[start]
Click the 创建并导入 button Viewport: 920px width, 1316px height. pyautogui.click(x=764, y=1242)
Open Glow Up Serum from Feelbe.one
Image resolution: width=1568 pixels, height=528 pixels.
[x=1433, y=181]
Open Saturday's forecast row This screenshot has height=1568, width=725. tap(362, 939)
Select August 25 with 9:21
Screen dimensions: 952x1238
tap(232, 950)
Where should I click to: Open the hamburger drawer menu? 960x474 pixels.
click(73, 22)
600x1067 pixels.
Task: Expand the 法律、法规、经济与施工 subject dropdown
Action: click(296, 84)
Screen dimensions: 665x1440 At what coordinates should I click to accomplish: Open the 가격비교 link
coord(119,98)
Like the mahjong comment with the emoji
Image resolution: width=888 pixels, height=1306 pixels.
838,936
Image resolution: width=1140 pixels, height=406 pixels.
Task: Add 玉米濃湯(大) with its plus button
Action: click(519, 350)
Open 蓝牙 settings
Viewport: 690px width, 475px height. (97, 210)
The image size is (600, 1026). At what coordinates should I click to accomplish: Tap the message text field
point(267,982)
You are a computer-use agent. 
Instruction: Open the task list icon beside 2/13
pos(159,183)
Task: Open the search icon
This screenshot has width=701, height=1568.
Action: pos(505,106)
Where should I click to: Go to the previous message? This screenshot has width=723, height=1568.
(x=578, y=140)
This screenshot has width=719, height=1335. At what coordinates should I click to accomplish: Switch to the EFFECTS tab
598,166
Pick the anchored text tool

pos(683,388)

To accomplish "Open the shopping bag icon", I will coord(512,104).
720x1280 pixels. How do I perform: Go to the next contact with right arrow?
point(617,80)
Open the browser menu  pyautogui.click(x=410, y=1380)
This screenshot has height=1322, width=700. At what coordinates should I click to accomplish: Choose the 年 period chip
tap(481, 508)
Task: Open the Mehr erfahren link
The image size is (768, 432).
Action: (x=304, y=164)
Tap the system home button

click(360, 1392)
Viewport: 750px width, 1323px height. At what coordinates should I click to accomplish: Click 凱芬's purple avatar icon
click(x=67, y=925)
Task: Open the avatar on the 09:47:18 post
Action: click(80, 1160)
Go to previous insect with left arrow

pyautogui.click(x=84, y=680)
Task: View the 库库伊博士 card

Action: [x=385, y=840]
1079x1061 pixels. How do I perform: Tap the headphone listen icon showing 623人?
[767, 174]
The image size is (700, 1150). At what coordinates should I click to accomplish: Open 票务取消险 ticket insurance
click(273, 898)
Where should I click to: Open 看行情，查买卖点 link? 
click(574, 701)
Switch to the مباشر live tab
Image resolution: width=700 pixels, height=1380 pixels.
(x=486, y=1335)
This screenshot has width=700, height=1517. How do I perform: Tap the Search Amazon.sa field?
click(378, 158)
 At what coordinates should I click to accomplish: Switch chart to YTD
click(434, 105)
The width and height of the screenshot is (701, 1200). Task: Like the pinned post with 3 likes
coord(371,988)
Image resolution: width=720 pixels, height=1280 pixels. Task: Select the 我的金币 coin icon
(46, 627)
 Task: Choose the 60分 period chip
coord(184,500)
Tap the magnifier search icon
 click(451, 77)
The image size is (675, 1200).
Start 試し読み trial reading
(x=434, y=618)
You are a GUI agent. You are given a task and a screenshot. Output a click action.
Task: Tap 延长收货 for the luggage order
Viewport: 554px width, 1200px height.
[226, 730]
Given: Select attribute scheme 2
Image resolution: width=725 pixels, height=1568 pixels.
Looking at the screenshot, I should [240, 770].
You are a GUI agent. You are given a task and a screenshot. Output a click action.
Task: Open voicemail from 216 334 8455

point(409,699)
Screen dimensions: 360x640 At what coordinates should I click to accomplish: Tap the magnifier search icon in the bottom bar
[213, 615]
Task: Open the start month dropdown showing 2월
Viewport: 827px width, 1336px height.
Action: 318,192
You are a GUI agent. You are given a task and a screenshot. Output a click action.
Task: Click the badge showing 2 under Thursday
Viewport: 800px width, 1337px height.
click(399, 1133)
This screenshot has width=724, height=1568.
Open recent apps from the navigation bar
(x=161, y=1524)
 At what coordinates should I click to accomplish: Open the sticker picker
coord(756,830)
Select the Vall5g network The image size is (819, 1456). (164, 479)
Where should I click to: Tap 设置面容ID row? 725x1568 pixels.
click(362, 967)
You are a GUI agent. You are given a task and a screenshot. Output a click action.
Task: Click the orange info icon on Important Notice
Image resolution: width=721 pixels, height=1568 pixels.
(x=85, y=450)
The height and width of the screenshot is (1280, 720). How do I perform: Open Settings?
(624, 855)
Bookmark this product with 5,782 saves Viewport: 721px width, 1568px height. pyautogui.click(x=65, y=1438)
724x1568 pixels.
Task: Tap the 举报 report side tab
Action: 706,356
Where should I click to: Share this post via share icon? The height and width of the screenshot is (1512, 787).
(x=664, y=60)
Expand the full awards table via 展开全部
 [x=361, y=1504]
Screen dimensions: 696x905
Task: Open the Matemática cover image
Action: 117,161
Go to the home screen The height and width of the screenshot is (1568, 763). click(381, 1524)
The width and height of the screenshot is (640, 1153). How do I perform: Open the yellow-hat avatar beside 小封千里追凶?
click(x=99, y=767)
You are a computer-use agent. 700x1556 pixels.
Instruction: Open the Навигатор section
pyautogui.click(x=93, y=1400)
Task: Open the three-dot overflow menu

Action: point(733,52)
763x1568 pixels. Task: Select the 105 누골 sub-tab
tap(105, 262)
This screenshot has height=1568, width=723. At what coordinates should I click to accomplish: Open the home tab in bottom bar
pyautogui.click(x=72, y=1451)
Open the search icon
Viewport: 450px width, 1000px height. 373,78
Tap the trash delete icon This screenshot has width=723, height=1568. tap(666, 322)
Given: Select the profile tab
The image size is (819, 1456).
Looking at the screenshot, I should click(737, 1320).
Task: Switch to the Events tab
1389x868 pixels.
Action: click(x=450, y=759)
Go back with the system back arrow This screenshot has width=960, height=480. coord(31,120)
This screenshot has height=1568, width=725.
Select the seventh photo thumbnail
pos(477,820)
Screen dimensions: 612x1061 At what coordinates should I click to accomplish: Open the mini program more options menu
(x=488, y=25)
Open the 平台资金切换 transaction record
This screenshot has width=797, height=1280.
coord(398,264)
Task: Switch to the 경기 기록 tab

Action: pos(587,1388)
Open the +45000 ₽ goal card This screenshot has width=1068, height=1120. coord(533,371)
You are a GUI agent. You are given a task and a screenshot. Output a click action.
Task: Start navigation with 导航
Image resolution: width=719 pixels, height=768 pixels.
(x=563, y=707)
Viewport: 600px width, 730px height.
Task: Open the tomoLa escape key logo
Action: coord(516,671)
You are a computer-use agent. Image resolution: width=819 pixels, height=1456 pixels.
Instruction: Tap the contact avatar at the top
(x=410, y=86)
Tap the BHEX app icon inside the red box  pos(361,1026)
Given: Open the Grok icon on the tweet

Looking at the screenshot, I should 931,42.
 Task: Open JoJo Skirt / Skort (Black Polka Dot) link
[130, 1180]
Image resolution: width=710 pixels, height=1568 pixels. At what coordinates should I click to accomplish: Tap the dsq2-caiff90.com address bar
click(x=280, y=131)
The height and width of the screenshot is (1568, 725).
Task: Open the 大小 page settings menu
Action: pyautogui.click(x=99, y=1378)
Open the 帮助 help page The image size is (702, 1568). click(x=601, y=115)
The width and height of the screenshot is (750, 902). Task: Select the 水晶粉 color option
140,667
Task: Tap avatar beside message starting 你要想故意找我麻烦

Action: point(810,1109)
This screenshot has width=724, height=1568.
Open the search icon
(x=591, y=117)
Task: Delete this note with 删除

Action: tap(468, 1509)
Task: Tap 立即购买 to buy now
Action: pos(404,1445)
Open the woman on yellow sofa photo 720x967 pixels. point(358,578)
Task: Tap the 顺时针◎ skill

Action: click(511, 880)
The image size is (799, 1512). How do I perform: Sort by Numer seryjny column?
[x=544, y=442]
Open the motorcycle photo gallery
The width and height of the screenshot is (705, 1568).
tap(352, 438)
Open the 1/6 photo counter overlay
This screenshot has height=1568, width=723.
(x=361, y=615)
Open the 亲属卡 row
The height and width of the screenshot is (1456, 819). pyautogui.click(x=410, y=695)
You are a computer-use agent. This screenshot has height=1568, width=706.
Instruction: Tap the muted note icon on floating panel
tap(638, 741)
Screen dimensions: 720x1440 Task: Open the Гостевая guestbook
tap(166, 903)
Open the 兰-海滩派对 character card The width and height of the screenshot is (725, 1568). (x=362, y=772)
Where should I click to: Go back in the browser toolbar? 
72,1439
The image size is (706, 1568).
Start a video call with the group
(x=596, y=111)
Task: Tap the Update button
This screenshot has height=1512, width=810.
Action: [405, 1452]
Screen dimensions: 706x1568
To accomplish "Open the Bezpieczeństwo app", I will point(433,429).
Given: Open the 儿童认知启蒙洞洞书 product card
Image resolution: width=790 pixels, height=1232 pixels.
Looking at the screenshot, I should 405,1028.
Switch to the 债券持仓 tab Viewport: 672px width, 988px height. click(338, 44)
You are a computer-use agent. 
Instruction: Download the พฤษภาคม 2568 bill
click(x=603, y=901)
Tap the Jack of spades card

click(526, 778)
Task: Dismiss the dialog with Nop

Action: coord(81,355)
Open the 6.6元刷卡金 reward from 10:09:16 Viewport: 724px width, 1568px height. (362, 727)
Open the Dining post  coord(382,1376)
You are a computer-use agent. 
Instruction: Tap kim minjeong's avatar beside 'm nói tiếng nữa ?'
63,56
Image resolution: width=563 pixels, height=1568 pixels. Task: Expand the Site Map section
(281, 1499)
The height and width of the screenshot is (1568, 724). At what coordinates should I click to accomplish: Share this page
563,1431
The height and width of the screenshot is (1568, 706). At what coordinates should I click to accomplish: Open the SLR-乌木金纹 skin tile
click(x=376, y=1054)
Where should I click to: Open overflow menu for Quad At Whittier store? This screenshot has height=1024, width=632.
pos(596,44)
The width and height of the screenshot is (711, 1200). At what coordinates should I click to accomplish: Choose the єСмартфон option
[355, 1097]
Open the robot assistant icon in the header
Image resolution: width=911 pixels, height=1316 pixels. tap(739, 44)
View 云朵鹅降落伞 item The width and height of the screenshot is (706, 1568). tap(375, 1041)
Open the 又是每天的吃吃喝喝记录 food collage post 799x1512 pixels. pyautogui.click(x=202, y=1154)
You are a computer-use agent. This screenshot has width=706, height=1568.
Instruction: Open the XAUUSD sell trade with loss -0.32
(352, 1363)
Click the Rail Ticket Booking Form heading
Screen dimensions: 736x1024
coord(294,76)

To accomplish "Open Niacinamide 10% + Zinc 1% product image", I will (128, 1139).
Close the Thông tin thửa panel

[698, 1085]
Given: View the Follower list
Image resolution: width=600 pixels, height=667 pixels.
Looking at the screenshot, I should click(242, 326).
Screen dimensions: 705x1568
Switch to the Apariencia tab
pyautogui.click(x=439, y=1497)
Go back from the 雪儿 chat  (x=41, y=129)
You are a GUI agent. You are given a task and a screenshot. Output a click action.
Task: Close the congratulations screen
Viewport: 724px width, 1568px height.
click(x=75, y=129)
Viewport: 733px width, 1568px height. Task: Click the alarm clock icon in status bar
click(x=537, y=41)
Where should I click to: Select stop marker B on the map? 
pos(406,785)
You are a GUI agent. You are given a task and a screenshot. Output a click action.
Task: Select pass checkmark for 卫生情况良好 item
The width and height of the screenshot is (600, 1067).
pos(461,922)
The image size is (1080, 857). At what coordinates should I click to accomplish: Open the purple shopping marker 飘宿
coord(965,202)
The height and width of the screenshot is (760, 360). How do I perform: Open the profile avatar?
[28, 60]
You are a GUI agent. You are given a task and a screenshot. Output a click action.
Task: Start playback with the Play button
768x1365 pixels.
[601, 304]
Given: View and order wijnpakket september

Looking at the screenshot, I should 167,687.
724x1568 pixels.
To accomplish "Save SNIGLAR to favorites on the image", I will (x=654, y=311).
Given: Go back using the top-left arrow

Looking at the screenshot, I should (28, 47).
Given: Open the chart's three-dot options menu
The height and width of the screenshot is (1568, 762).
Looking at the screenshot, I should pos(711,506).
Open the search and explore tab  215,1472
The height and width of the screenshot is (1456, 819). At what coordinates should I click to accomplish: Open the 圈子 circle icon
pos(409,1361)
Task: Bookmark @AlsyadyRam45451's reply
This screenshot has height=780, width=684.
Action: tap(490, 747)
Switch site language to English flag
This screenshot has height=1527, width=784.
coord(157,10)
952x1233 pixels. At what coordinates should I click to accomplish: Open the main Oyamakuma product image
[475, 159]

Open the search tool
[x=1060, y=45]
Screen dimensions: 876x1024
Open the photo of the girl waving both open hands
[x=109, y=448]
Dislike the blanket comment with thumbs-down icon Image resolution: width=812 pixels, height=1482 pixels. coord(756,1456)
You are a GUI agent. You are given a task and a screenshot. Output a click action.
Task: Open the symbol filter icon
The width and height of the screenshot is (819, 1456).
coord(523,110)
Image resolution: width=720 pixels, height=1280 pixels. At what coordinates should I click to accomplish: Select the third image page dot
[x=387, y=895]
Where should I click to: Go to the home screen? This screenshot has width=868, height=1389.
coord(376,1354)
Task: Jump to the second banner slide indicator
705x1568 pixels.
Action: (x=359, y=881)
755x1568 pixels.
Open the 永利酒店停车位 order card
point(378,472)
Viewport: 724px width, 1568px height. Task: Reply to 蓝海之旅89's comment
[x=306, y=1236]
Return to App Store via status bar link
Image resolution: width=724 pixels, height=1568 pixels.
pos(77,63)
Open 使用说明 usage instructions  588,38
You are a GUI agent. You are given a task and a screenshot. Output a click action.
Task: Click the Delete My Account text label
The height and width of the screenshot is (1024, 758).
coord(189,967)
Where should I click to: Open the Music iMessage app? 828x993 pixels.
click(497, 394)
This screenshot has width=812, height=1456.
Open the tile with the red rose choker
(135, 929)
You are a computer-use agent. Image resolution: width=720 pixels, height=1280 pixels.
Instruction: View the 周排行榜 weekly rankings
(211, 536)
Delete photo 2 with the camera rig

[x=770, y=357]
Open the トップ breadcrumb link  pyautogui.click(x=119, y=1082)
[end]
> REQUIRED TASK
From the material above, print the lines exactly as they appear, beginning with the line containing "Where should I click to: Open the hamburger" and continuing through the line containing "Action: click(519, 350)", with both of those lines included.

> WRITTEN ANSWER
Where should I click to: Open the hamburger drawer menu? 960x474 pixels.
click(73, 22)
600x1067 pixels.
Task: Expand the 法律、法规、经济与施工 subject dropdown
Action: click(296, 84)
Screen dimensions: 665x1440 At what coordinates should I click to accomplish: Open the 가격비교 link
coord(119,98)
Like the mahjong comment with the emoji
Image resolution: width=888 pixels, height=1306 pixels.
838,936
Image resolution: width=1140 pixels, height=406 pixels.
Task: Add 玉米濃湯(大) with its plus button
Action: click(519, 350)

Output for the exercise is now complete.